→ **Work task**: Copy each line of the data beneath in which the word "Given" appears.

=== Section Start ===

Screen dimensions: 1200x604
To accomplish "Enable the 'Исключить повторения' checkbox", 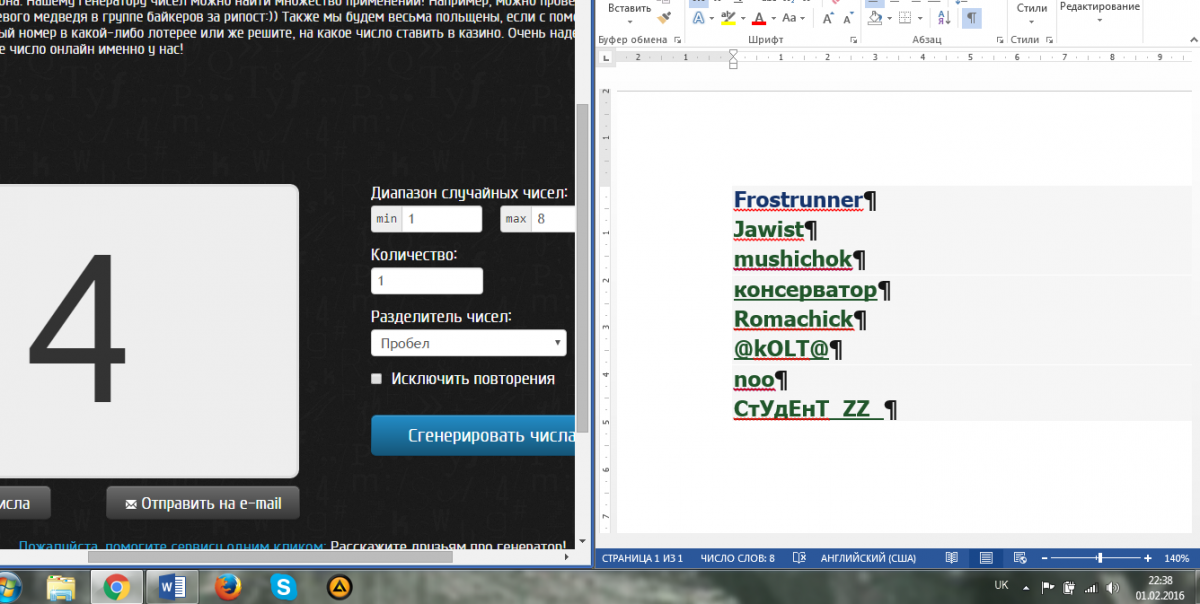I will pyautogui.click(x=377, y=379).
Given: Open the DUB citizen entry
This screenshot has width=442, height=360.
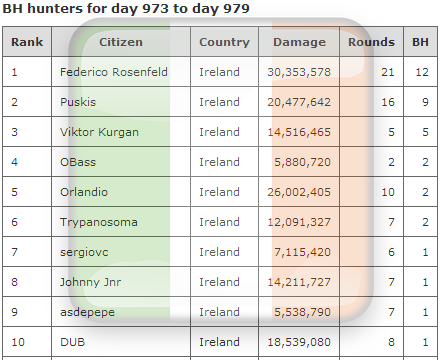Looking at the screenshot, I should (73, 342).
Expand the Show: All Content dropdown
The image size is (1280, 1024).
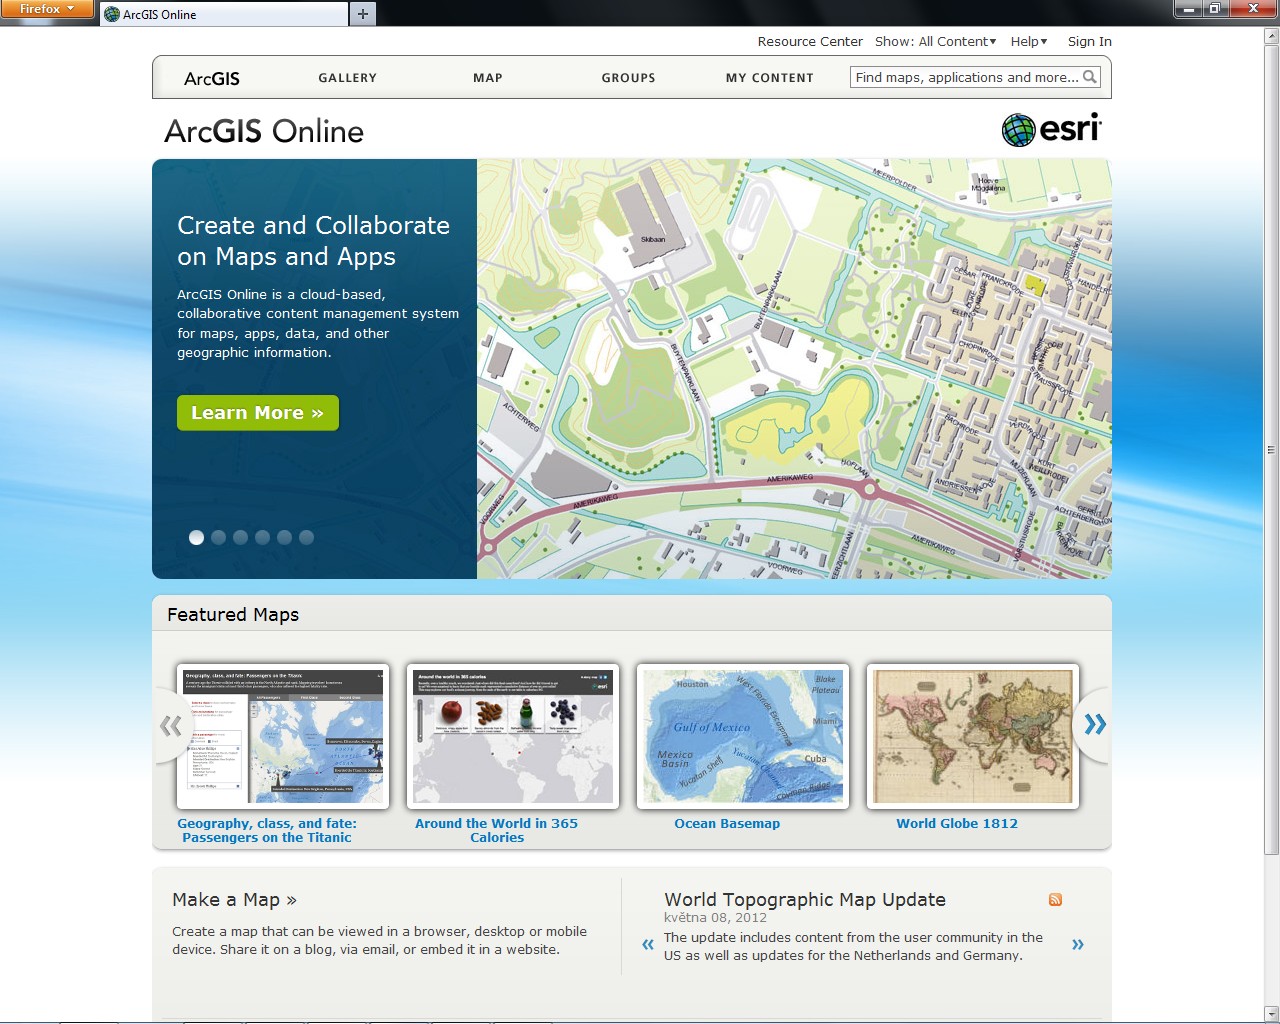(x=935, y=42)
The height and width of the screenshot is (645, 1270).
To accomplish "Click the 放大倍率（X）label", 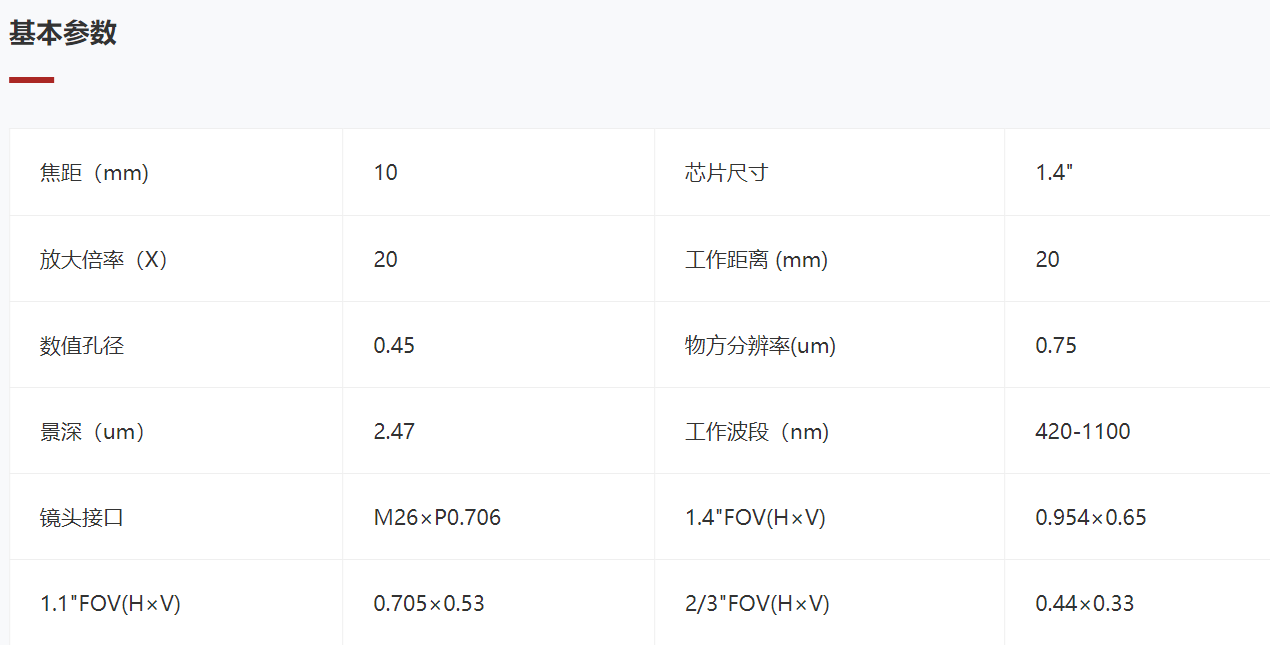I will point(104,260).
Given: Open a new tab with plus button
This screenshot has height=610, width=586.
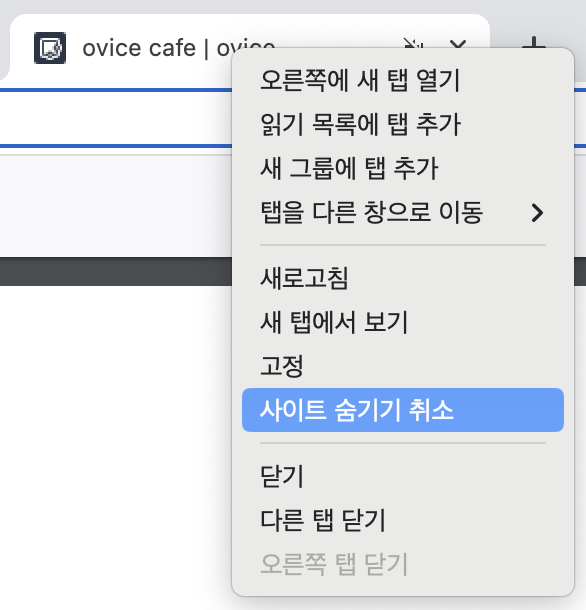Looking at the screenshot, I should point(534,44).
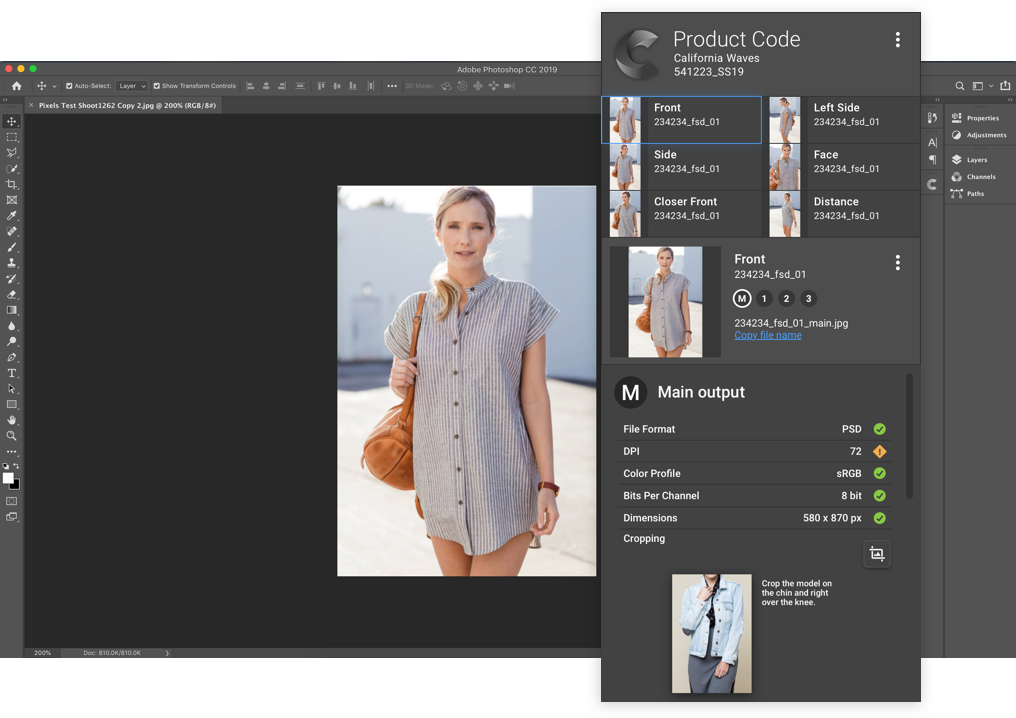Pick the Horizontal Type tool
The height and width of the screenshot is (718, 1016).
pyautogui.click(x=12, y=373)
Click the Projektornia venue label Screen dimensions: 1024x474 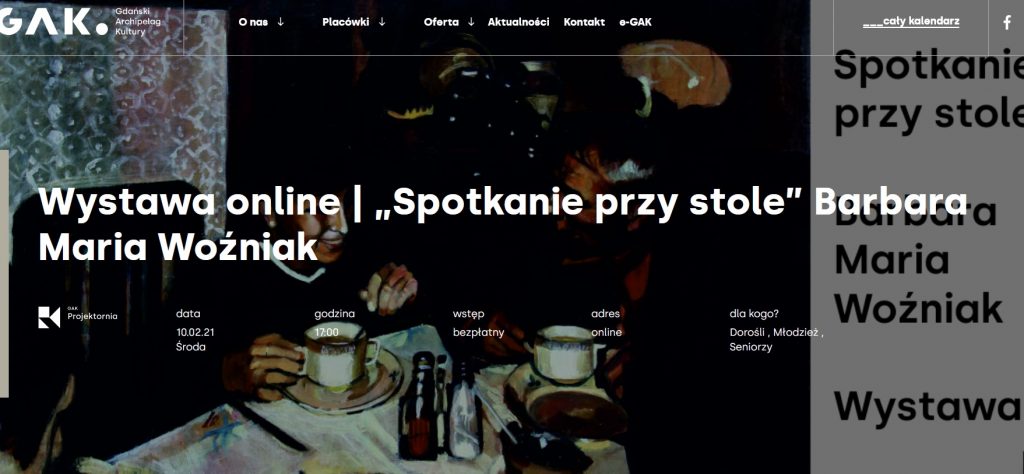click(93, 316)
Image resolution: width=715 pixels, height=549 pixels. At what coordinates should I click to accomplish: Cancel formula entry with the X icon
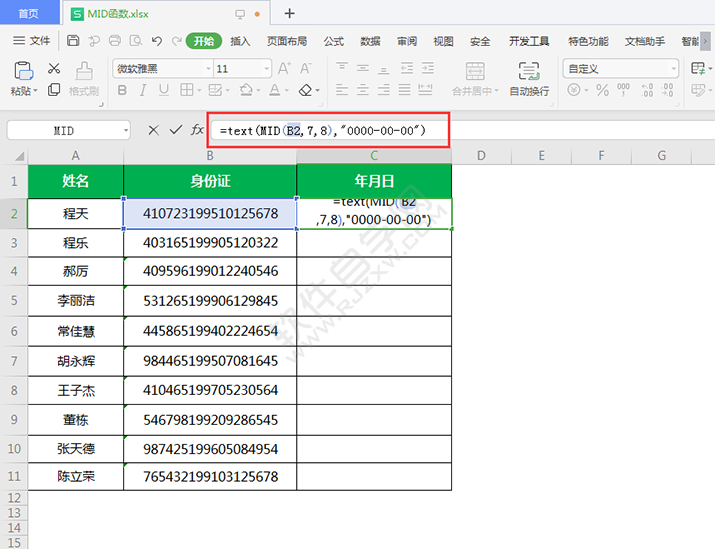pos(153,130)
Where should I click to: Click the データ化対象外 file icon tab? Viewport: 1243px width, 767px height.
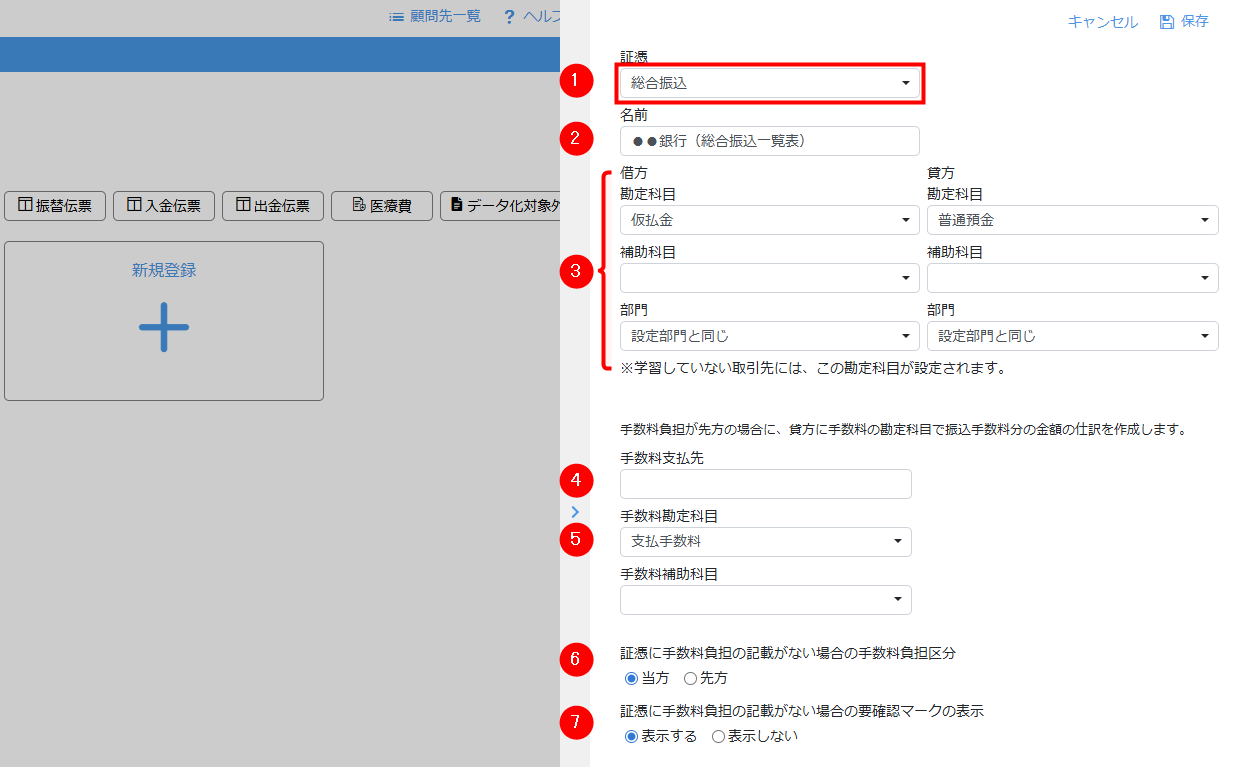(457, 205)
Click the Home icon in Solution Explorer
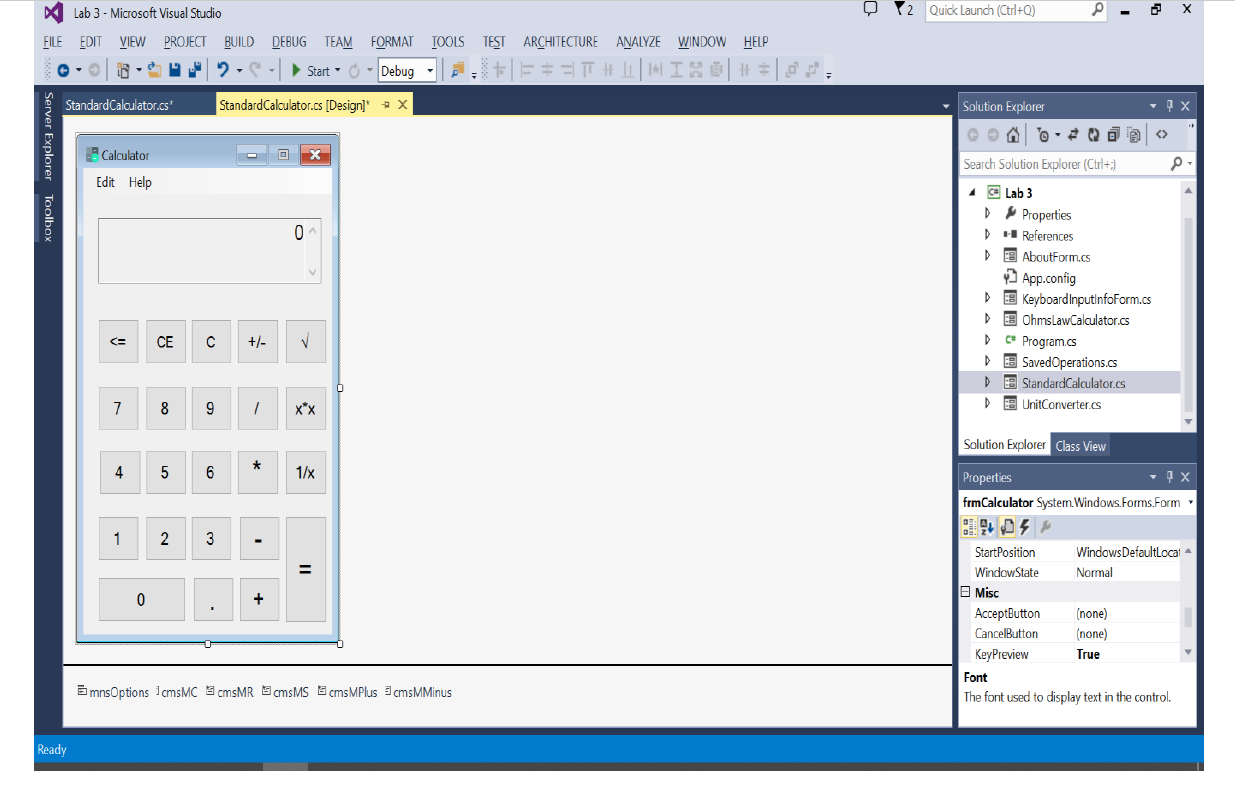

=== Section End ===

→ **Solution for this task**:
Given: Open the DUB citizen entry
Given: Open a new tab with plus button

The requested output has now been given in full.